Fußball-Weisheiten

Sportwissenschaftler bestätigen alten Mythos

  • Martin Koch
  • Lesedauer: 2 Min.

Wer gefoult wird, sollte den Elfmeter nie selbst schießen. Ein Tor kurz vor der Halbzeit ist wichtiger als zu Beginn. Nach einem erzielten Treffer steigt die Gefahr, ein Gegentor zu kassieren ... Die Liste von »Fußball-Weisheiten« ist lang. Aber nur die wenigsten halten einer empirischen Überprüfung stand, zumal sie selten so tiefsinnig sind wie Sepp Herbergers Spruch, dass der nächste Gegner immer der schwerste sei. Dagegen spielt es keine Rolle, wer nach einem Foul den Elfmeter schießt. Eine statistische Auswertung von 1000 Bundesliga-Strafstößen hat ergeben: Gefoulte und nicht gefoulte Schützen treffen mit einer Wahrscheinlichkeit von 77 Prozent.

Das am besten untersuchte soziologische Phänomen ist der Heimvorteil. Dabei konnte in vielen Studien nachgewiesen werden, was die Fans immer schon ahnten: Schiedsrichter pfeifen oft zugunsten der Heimelf. Ihnen Absicht zu unterstellen, wäre von Ausnahmen abgesehen sicher ungerecht. »Es ist die Geräuschkulisse im Stadion, von der Schiedsrichter sich beeinflussen lassen«, so Christian Unkelbach (Uni Heidelberg) und Daniel Memmert (Sporthochschule Köln). Sie haben 1530 Bundesligaspiele analysiert und festgestellt: Je lauter das Heimpublikum johlte, desto mehr Gelbe Karten gab es für das Auswärtsteam.

Die Forscher machten ein Experiment: Sie präsentierten 20 DFB-Schiedsrichtern 56 Foulszenen mit und ohne Publikumslärm. Die Schiedsrichter wurden aufgefordert, wie in einem echten Spiel sofort über die Vergabe einer Gelben Karte zu entscheiden. Ergebnis: Bei hohem Lärmpegel zückten sie häufiger den Karton als in identischer Situation ohne Lärm.

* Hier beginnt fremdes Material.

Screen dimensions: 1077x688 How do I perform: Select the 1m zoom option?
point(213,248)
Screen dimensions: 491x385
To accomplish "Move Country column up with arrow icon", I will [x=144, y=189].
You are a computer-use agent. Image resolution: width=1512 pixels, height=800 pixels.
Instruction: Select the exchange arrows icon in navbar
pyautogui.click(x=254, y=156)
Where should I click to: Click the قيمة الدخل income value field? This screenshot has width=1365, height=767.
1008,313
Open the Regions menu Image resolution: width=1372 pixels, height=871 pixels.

Die Forscher vermuten, dass Schiedsrichter von der Lautstärke des Publikums unbewusst auf die Schwere des Fouls schließen.

Was für eine Gelbe Karte gilt, gilt wohl auch für andere Entscheidungen. Man erinnere sich: Im Halbfinale der Fußball-EM 1988 sprach der Referee im Spiel BRD- Niederlande den »Oranjes« in der 74. Minute einen umstrittenen Strafstoß zu. Kein Wunder, könnte man sagen, im Hamburger Volksparkstadion brüllten drei Viertel der Zuschauer für Holland. Auch die jüngste Beschwerde von Hertha BSC, man werde von Schiris benachteiligt, erscheint so in neuem Licht. Denn die Berliner durften im Spiel gegen den VfB Stuttgart nur 25 000 Karten an eigene Fans verkaufen, deren Gebrüll offenbar nicht ausreichte, um nach klarem Handspiel eines Stuttgarters im Strafraum den Schiedsrichter zum Elfmeterpfiff zu verführen. Hertha verlor 0:1. Allerdings hatte sich der Verein den Ausschluss vieler Fans wegen vorausgegangener Gewaltexzesse selbst zuzuschreiben.